- [Passage provided]
- Opening Delimiter -

Saturday, June 30, 2012

Rosemary Onion Bread

I have a wonderful little garden outside my backdoor, my kitchen garden.  I have basil, thyme, rosemary, chives, lemongrass, parsley, lavender, dill, and sage.  I love stepping outside my door and snipping the herbs I am going to use in that days cooking.

Like most things in my life, it is a little haphazard and not planned out very well.  I like the randomness of it.  I like how it doesn't really need me to survive.  When I do dishes, I throw the rinse water out the backdoor.  When I water the other area of the garden, the water generally sweeps across, but otherwise I don't water it on purpose.  I weed when I go out to snip and see a stray weed.

I like to use herbs in my cooking, but especially my bread making.  I have several bread recipes using rosemary.  Here is one.  I love the smell and taste of the onion and the rosemary together.  I hope this becomes a favorite of yours too.  Please let me know if you enjoy it.

Bread Machine Rosemary and Onion Bread

1 cup plus 2 Tablespoons water
1 Tablespoons sugar
2 Tablespoons nonfat dry milk
1 1/2 Tablespoons olive oil
2 2/3 cups unbleached flour
1/3 cup stone ground whole wheat flour 
1 1/2 teaspoons salt
2 Tablespoons fresh chopped rosemary
1 small onion, chopped fine
2 teaspoons active dry yeast

Add ingredients according to bread machine instructions.
I use the dough setting on my machine.  Then I take the dough out and add a little flour if too sticky.
Shape into 1 oval shape loaf.  Place loaf on oiled baking sheet or stone.  Cover with plastic wrap and let rise until double in size about 40 minutes.  While loaf is rising, preheat oven to 400 degrees.  
I sprinkle flour on the loaf for a rustic finish.
Use a serrated knife to slash 2 or 3 times on the top of the loaf.
Bake bread until golden brown and loaves sound hollow when thumped, 25 to 35 minutes.  Makes a 1 1/2 pound loaf. 

Thursday, June 28, 2012

In a blink of an eye

Five years ago, even though we had a few mystery symptoms that were going on with my husband (we blamed it on stress and depression) my life was pretty easy going, until that moment, that "blink of an eye moment".   We were visiting friends, having an ordinary life, my husband grabbed his head and slid down the wall.  After he started talking nonsense and walked, dragging his leg, we rushed him into the hospital.  Within the next few months he was given a diagnosis of dementia.

It has taken trial and error, grieving, soul searching, friends, family, professionals and God's strength to guide me along our journey.  I learned that God has prepared me for the tasks ahead.  My professional training,  I am a special education teacher who works with students with emotionally disturbed students, works well when applied at home.  My students have a difficult time communicating wants and needs and sometimes use aggression to get what they need. It took me a while to understand that what I was trained for at work could help me at home.

All has changed from that moment and continues to change as his Alzheimer's takes away his functioning piece by piece.  I love this man, whom I have shared my life.  This disease does not change that.  I want him to be able to live out his life in dignity.

We recently had another blink of an eye moment.  We almost lost him to an infection.  He had a kidney infection, pneumonia, and now congestive heart failure.  He fought hard to survive and our family and friends battled along with him.  They arranged for meals at the hospital for me, took care of our pets, mowed our yard, washed my clothes, prayed, and helped get the house ready for his return.   

I wasn't ready to let him go and I don't think he was ready yet either.  While in the ICU, I played his favorite music, brought sunflowers from his garden and declared his room a "no cry zone".  Everyone was only allowed to celebrate his life with joy and laughter.

- Closing Delimiter -

- [Input data]
- Opening Delimiter -

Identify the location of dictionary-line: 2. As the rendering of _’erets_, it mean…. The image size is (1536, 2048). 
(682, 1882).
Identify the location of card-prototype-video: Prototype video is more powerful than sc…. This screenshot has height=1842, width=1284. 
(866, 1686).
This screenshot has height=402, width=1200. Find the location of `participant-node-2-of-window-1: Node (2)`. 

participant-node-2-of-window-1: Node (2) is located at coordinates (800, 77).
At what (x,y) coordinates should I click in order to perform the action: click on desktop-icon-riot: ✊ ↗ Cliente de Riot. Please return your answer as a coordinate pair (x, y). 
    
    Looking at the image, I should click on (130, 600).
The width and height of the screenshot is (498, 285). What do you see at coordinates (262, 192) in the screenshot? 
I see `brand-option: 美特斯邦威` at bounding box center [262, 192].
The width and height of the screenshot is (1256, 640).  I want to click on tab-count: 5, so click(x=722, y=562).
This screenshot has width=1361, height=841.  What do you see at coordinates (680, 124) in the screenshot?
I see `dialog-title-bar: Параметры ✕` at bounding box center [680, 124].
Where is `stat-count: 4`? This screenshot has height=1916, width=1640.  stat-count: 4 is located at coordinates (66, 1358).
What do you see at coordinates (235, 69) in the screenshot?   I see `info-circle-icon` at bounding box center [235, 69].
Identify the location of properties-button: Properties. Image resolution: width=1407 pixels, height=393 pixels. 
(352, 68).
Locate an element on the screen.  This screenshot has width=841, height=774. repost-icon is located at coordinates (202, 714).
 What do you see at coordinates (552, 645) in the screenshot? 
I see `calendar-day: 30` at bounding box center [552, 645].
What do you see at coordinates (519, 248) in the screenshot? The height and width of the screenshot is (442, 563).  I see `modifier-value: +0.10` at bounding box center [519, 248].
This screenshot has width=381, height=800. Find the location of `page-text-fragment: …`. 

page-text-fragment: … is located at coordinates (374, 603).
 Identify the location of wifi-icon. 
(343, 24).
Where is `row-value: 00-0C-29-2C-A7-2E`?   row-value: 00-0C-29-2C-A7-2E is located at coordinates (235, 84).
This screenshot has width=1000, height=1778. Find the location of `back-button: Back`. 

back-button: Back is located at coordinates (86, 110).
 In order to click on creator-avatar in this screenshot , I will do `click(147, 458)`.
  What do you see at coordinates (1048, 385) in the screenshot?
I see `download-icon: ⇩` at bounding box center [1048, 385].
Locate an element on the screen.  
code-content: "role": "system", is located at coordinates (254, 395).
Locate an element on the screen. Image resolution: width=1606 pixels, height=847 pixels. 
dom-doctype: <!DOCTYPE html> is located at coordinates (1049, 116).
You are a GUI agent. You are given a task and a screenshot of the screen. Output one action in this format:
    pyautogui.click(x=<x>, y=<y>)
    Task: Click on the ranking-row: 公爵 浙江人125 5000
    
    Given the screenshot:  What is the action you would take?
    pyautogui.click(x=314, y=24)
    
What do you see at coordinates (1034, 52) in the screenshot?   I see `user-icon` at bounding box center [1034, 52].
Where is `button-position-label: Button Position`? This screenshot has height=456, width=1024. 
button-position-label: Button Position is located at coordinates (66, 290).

- Closing Delimiter -

- [Task details] Translate this sentence from the blog posts into Spanish: "I love the smell and taste of the onion and the rosemary together." These lines have no connection to the blog posts.

- [Result of the exercise] Me encantan el olor y el sabor de la cebolla y el romero juntos.